The impact of biases in AI is clearly hard-hitting. The problem is, it’s not only limited or skewed data that could create deep-rooted biases in machine learning algorithms driving AI applications. The biases could result from other sources.

Sources of biases in AI tools

Whereas some AI systems “learn” from the data you feed them, others learn from their interactions with real users. Instant messaging apps loaded with AI capabilities are the perfect example. In such cases, however, it’s very likely that the applications will develop the biases of the people whom it interacts with.

Microsoft’s Tay, a Twitter-based chatbot, was absolutely ruined as a result of its interactions with a user community that proved to be highly racist and misogynistic. The result — that chatbot started posting aggressive, racist, and misogynist tweets, causing Microsoft to promptly pull it down, after a mere 24 hours of going live. That chatbot could not think for itself, obviously — it needed to be given some commonsense and tact in its algorithm.

Emergent bias is another source, and though it’s one of the lesser known, it’s the scariest of them all. Consider Facebook: You like a certain kind of statuses, posts, and videos, and you can expect your timeline to be loaded with content “more like the same” as you liked earlier.

This is called “confirmation bias,” wherein the beliefs and values of an individual, related to anything (as trivial as one’s favorite TV series genre to as far-reaching as one’s political affiliations), get reinforced one day after another, purely because the individual is hardly exposed to contradictory information. When Elon Musk calls AI “an existential threat,” it stems a lot from the potential of AI to absolutely numb down the human ability to mature, evolve, change, and adjust, because of emergent biases.

Bias elimination

AI tools

To make sure these prejudices are not present in AI tools, a new category of jobs is about to be created: de-biasing AI tools. Once an AI tool has been created, it will be tested for biases by an expert who is trained in de-biasing machines. Areas like credit and lending have always suffered from human discrimination, and companies that deploy AI tools must be aware of the discriminations by these tools. Most companies are aware of the challenge, and have even started testing the machines to free them from biases.
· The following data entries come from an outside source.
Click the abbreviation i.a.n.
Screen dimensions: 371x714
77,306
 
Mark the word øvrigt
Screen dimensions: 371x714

What is most concerning is that consumers might never be able to fathom how machines can also turn discriminatory, and keep being treated unfairly without realizing it (scary really — conjures up images of Skynet!). To solve the problem, the people creating the tools and entering data in them must be free from biases — or at least know that they have them and make sure they aren’t imparted into the AI tools.

But ultimately, all data-driven tools created by humans will always have some amount of bias, and we have to live with it. There is nothing intrinsically wrong with profiling someone though — human beings do it even though some say it is immoral. Without the ability to profile, human evolution would have been curtailed several millennia ago. Detecting danger is part of what makes us human but being biased based on unethical reasons is concerning.

Not an ideal situation, not an ideal world

In the ideal world, machine-learning algorithms would be totally objective. They, however, learn from digital artifacts created by humans, with all their proclivities and biases. However, by acknowledging the existence of these biases, identifying their sources, and eliminating them, AI can be made a lot more objective.